For financial advisors with questions about integrating sustainable investing into their client conversations and portfolios, Paul Ellis Consulting in Beacon, N.Y., has answers.
Ellis, a certified financial planner and one-man shop, has focused on sustainable investing strategies for his own clients for the past decade. About three years ago, he started working with other advisors to help them integrate sustainable and responsible investment strategies into their practices.
One such advisor is Geri Pell of Pell Wealth Partners, a private wealth advisory practice of Ameriprise Financial Services, with offices in Manhattan and Rye Brook, N.Y. Pell says she had been interested in using sustainable investments in her clients’ portfolios for a number of years, but didn’t pursue it vigorously because it was an area she wasn’t overly familiar with. “When I realized that it matched with my values and the values of my clients and that you didn’t need to lose a rate of return, I knew that I wanted to go deeper.”

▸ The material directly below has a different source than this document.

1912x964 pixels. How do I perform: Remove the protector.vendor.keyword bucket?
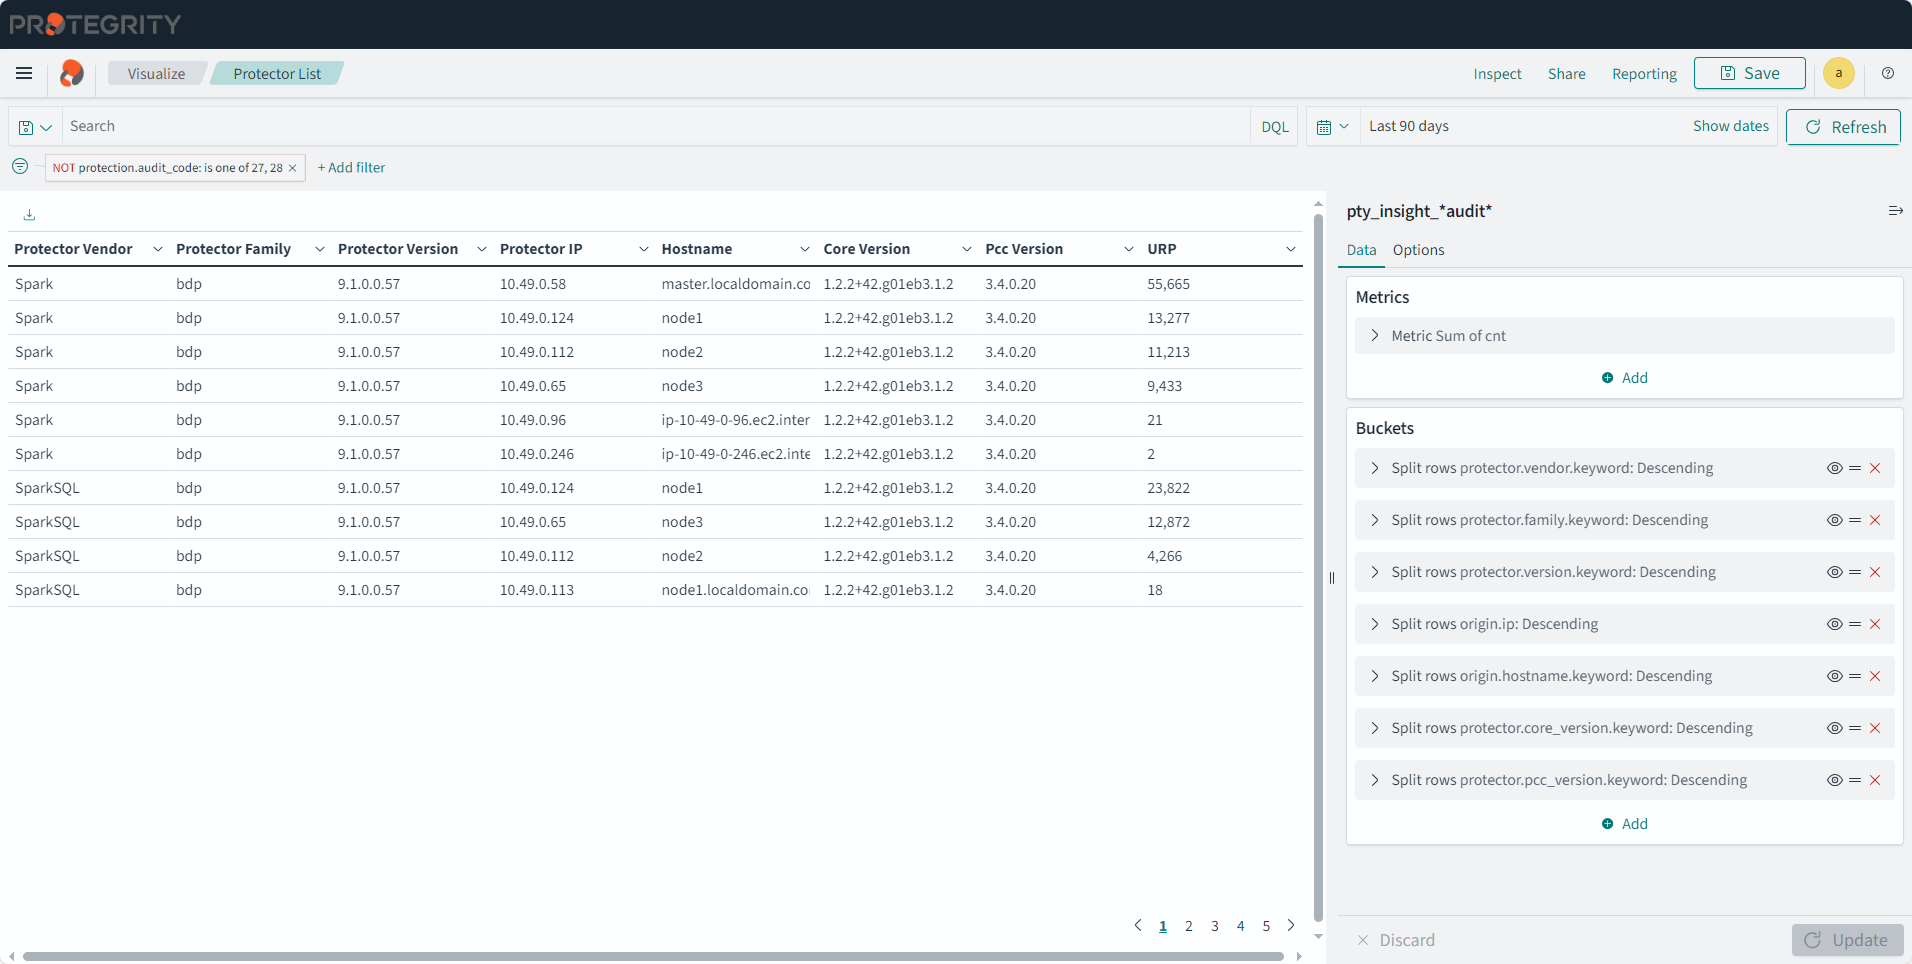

What Ellis brought to Pell’s practice was his screening methods and research on different investment opportunities within socially responsible investments.

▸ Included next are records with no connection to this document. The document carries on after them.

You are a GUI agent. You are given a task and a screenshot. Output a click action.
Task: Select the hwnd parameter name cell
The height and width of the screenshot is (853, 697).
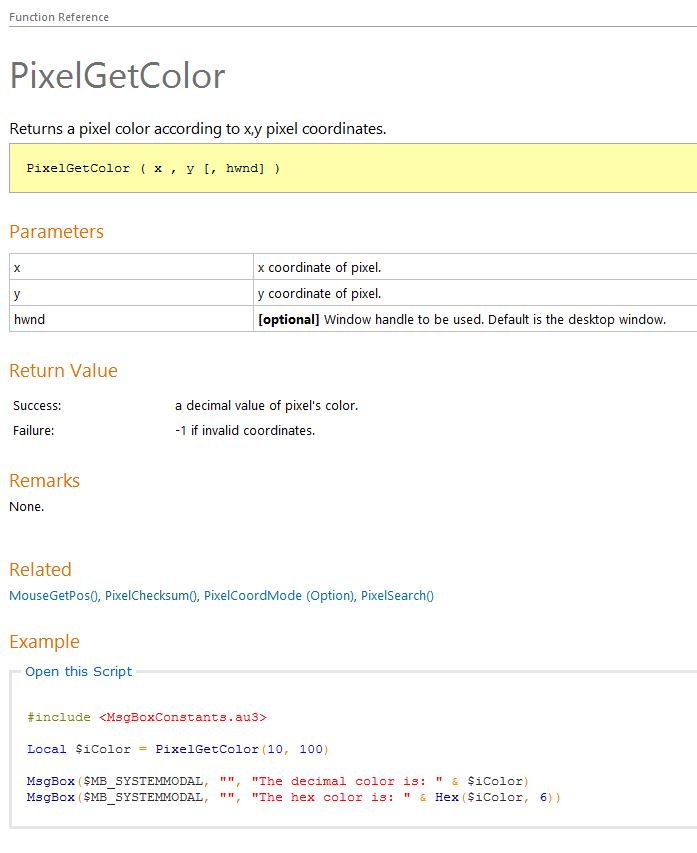130,319

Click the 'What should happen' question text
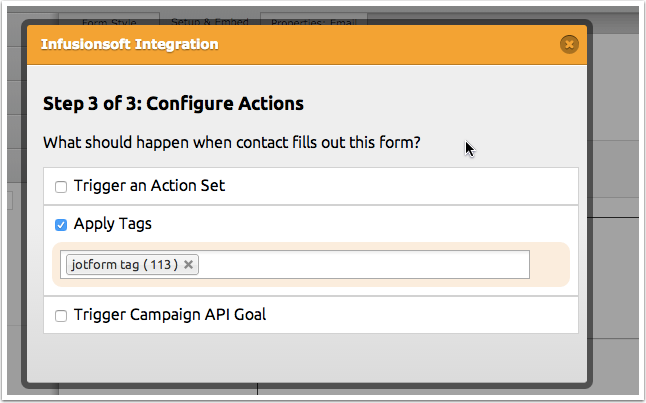(x=232, y=143)
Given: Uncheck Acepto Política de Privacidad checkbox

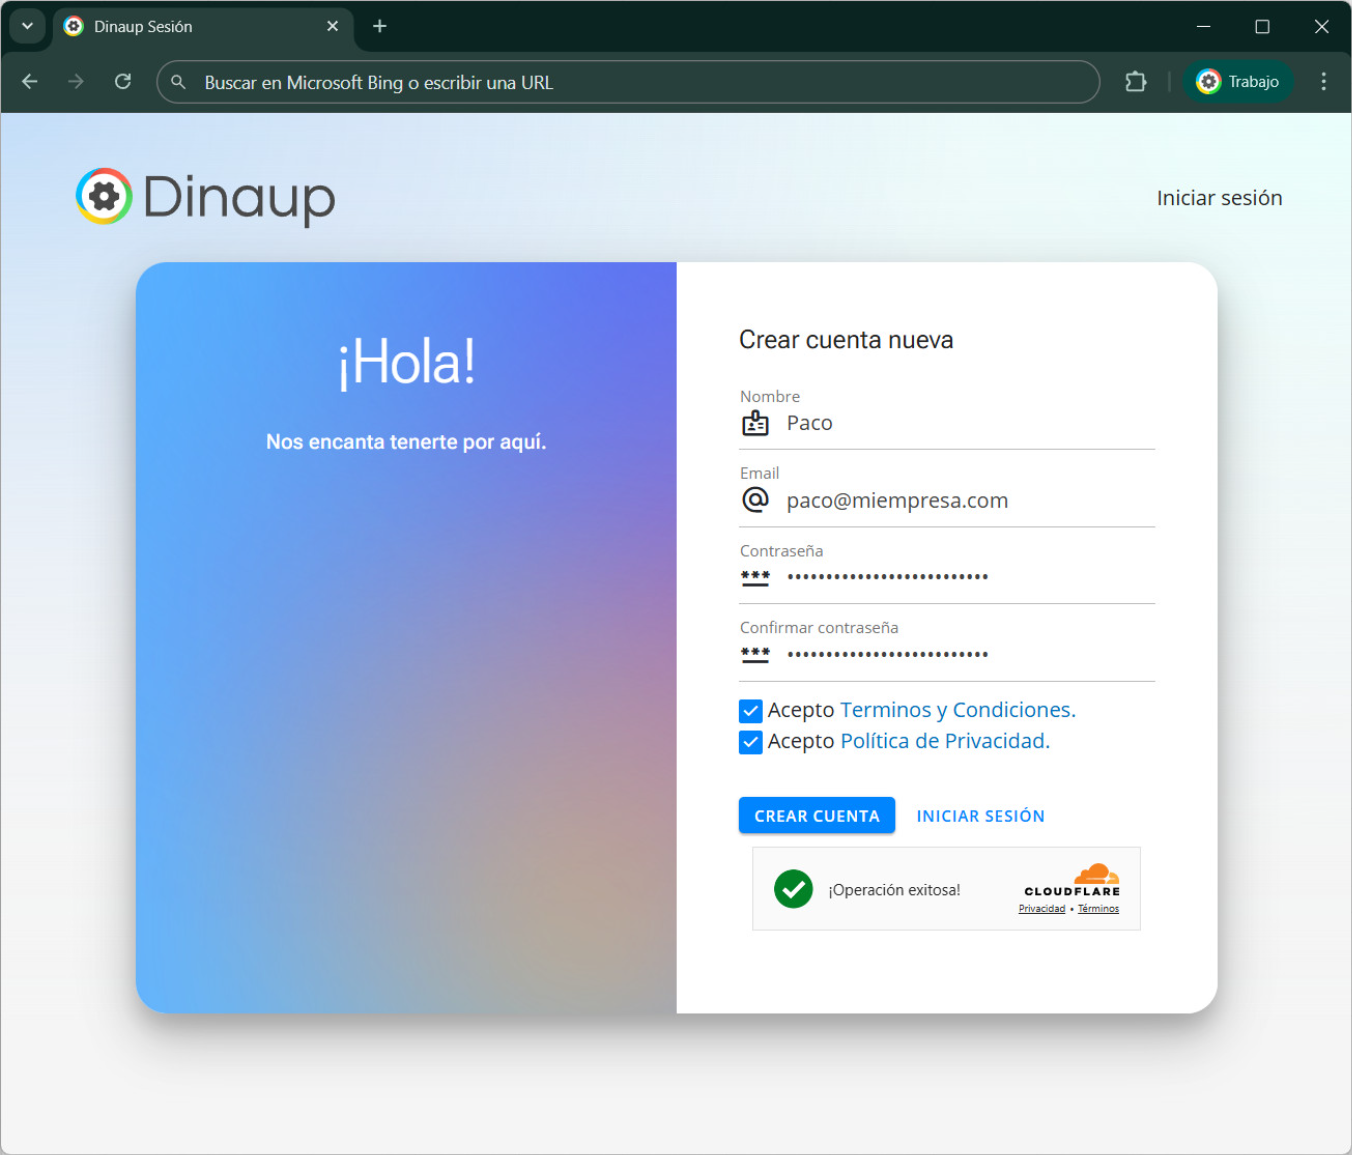Looking at the screenshot, I should tap(751, 742).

“Paul has very deep, close relationships with providers in the socially responsible investment area,” Pell says. “He spends a lot of time talking to the mutual fund companies, doing the research, the reading. I look at it as though Paul is a member of my team and this is his specialty.”
Ellis says he started his consulting business because he saw a disconnect between client interest in sustainable investing and advisor willingness––or lack thereof––to address the issue with clients.

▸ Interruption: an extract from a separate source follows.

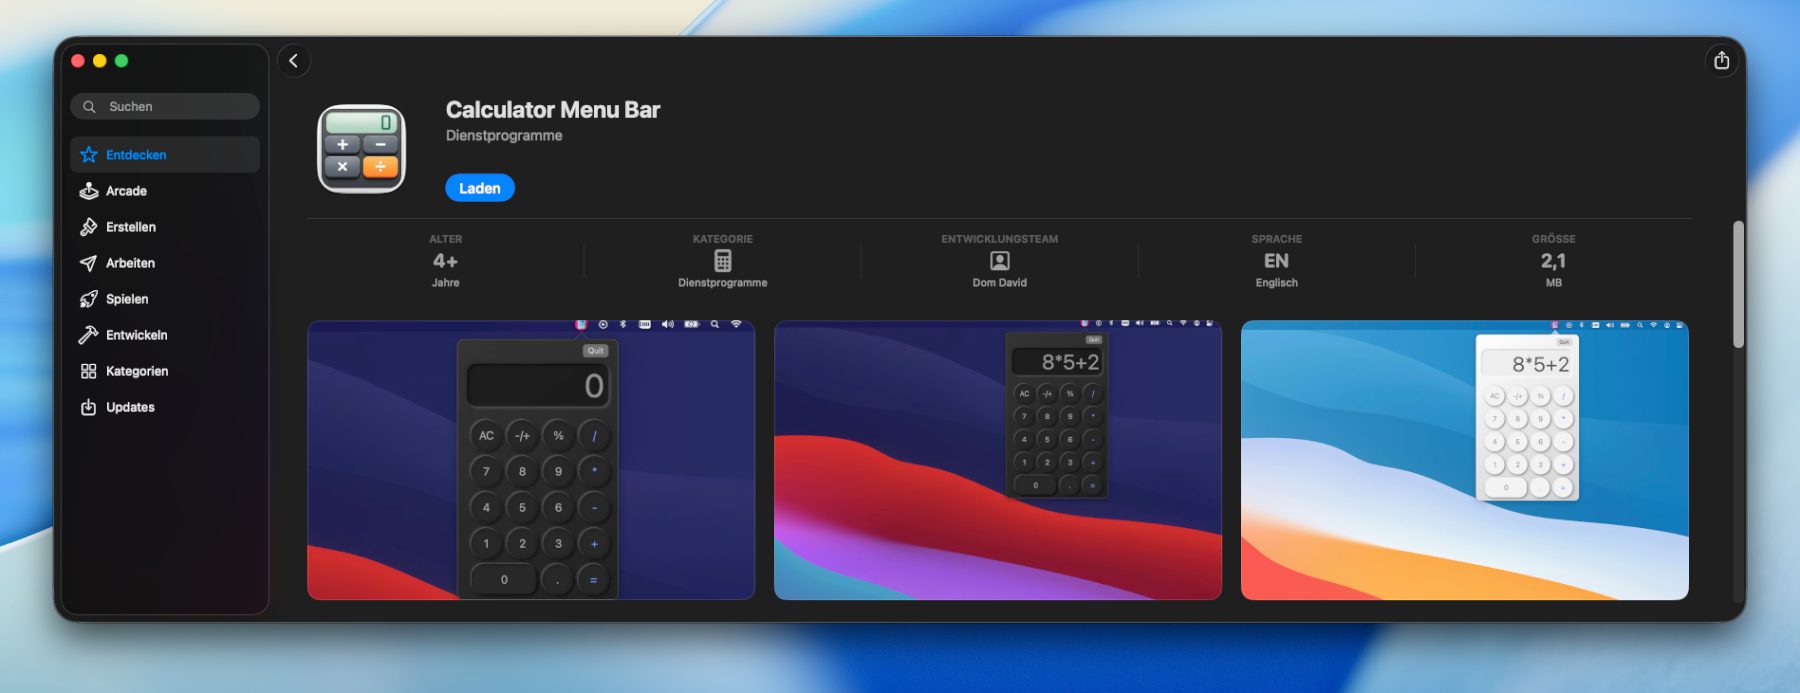Open the first dark calculator screenshot
1800x693 pixels.
click(x=531, y=460)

“There are a number of studies in the industry that suggest that somewhere between 60% and 70% of investors are interested in finding out more about sustainable investing when asked, but only about 30% to 35% of advisors ever asked the question,” he says. “To me, there’s huge opportunity being missed there.
“One of the first hurdles I have to clear with advisors is to get them to just ask clients the question of whether they’re interested in finding out more about this,” Ellis continues.
Impact investing is an umbrella term that refers to environmental, social and governance investing (ESG), and sustainable investing and socially responsible investing (SRI), explains Pell. “You have an impact when you invest in socially responsible investing.”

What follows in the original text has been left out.